### Task brief
Nothing but the pictures should be dropped when the records are transcribed word for word.

☆ ☆ ☆ ☆ ☆

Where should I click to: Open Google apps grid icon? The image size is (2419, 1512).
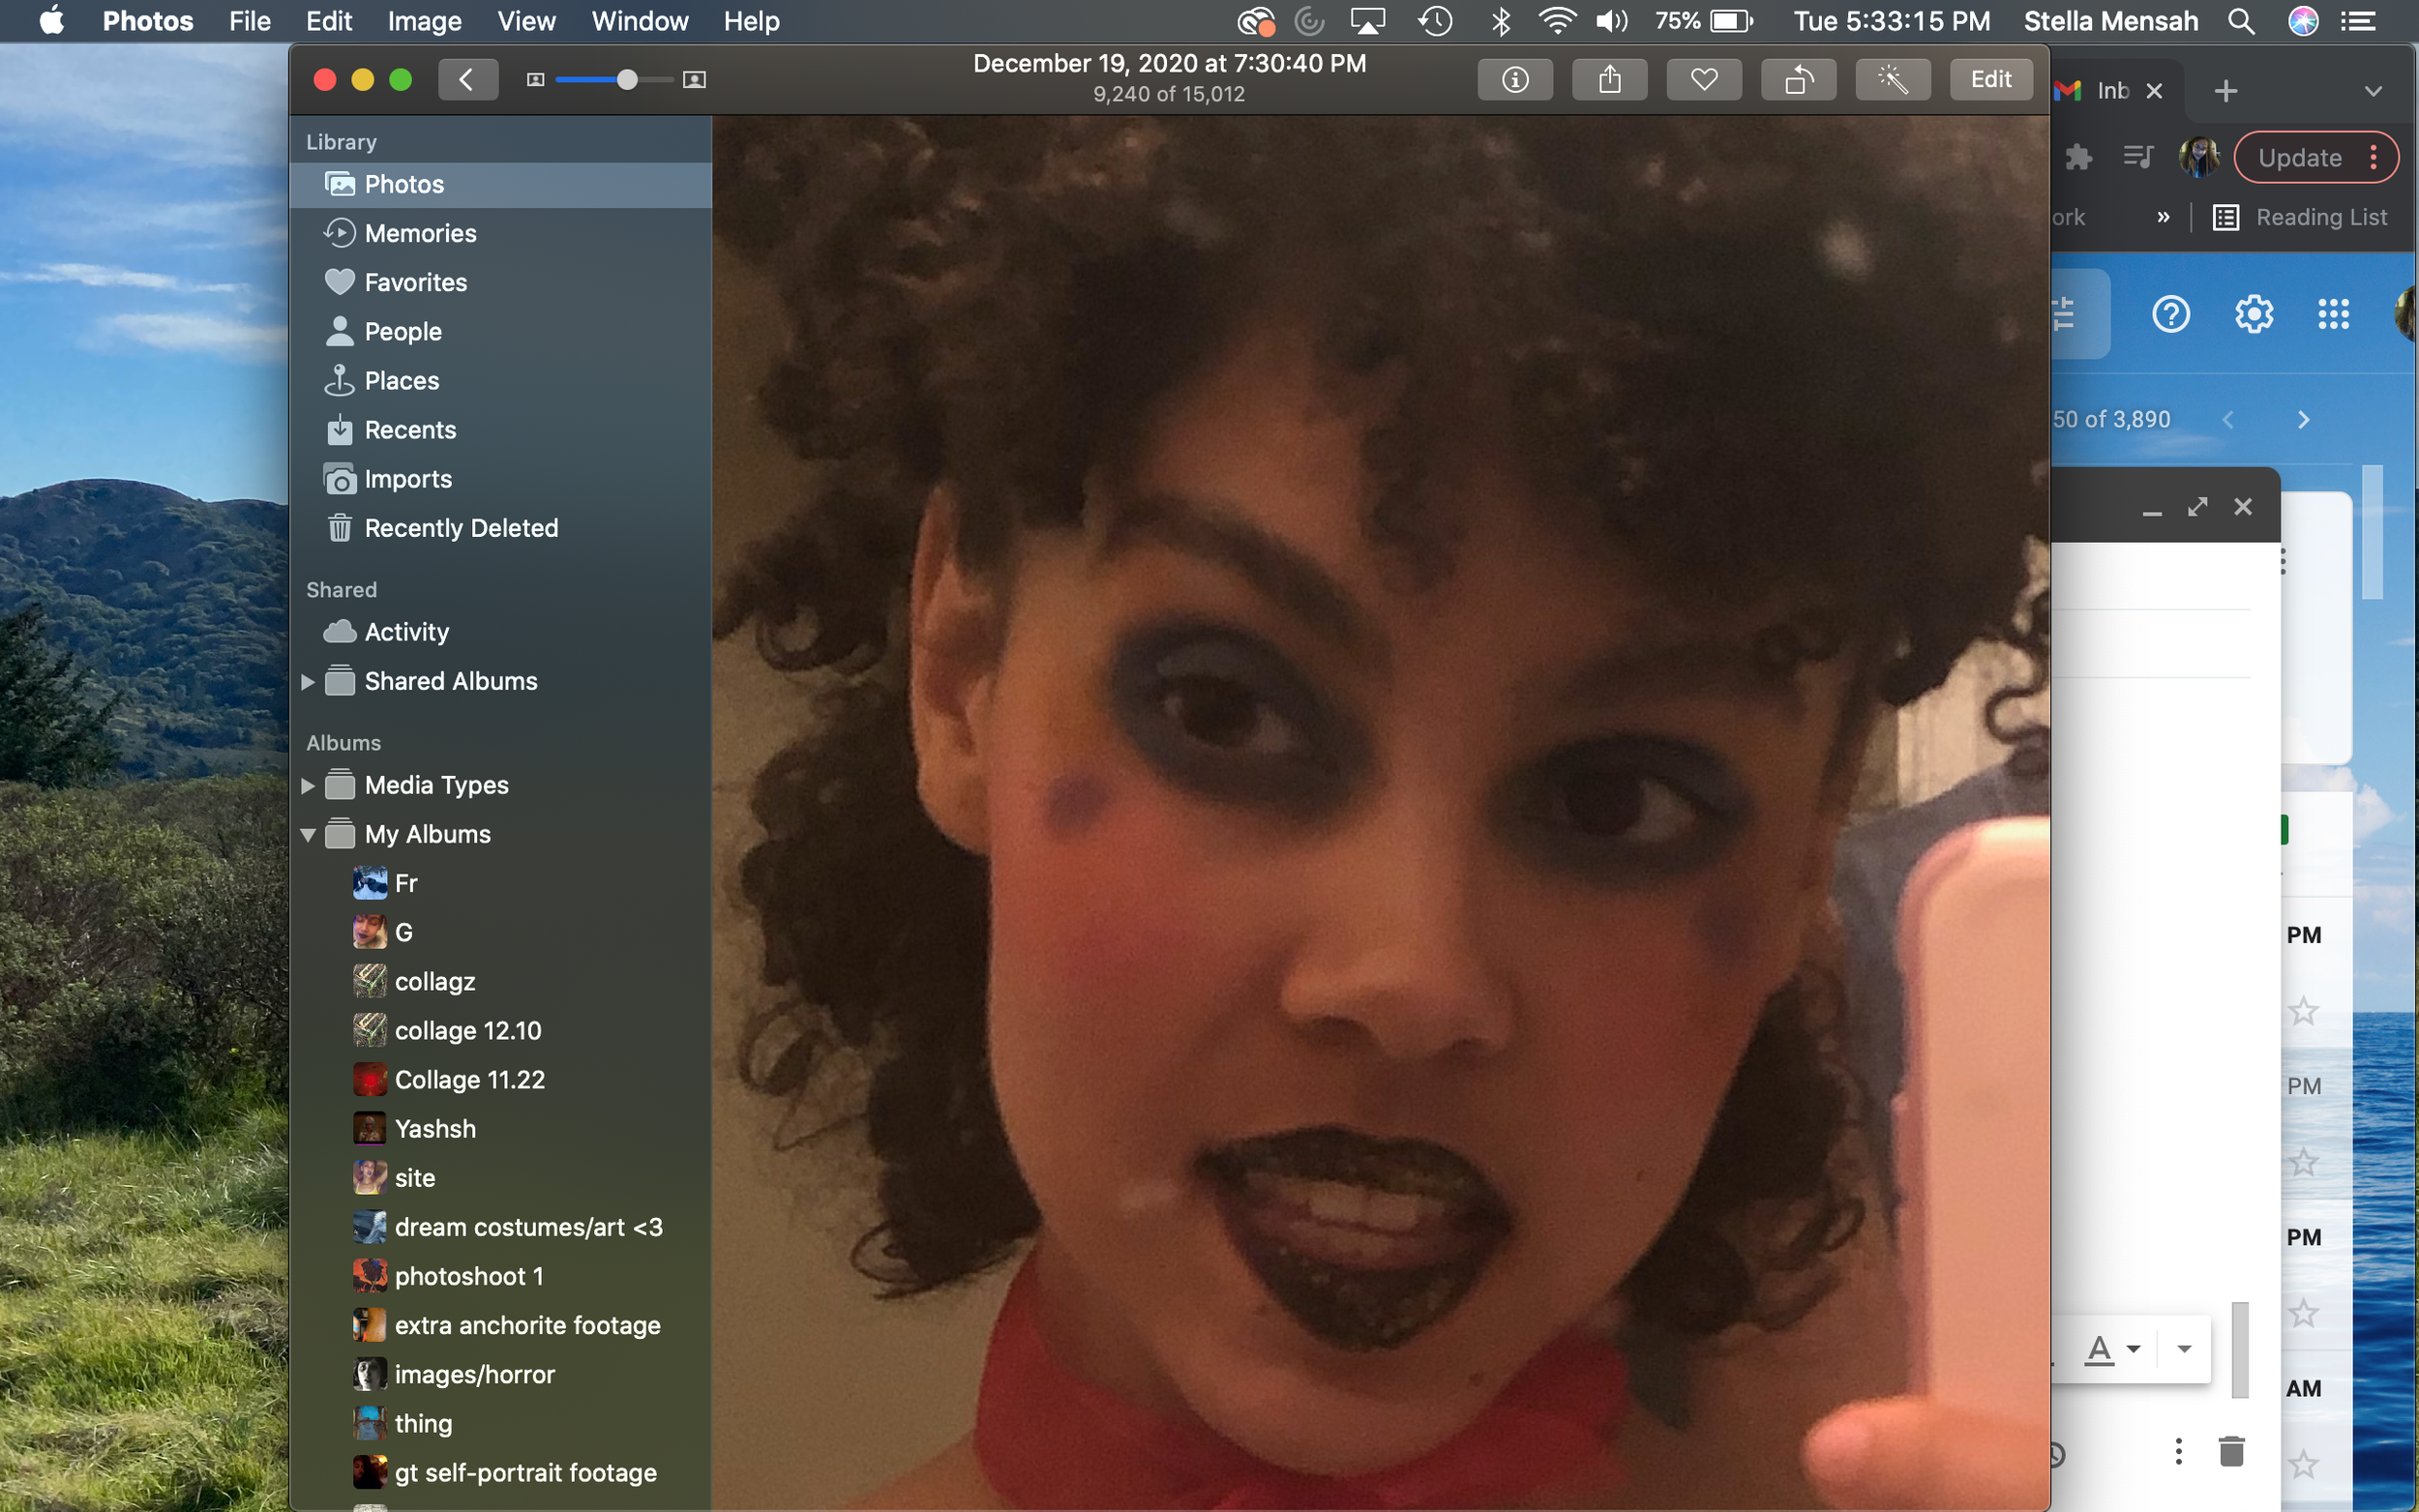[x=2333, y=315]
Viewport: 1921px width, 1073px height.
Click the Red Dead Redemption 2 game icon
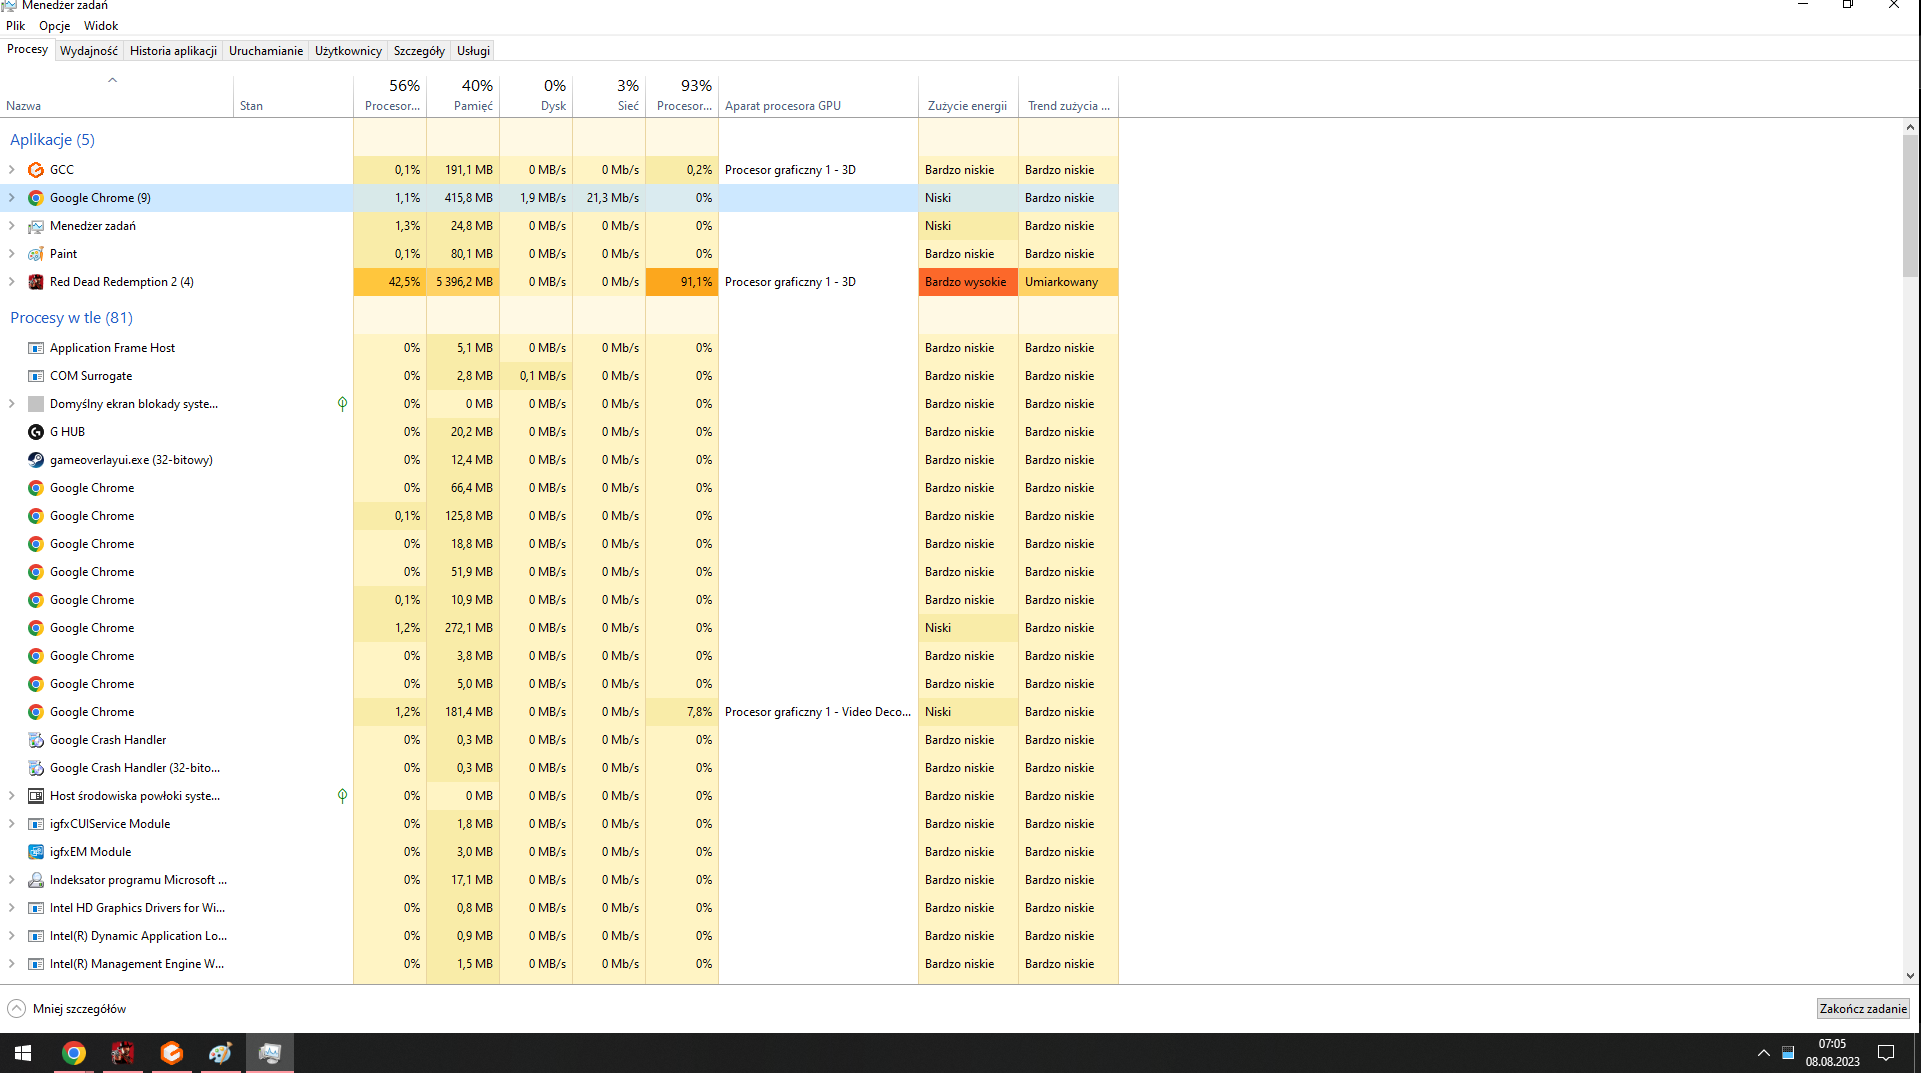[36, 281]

☆ ☆ ☆ ☆ ☆

### Exercise result
Where should I click to: Open Google apps grid icon? The image size is (2419, 1512).
[x=2333, y=315]
Viewport: 1921px width, 1073px height.
Click the Red Dead Redemption 2 game icon
[36, 281]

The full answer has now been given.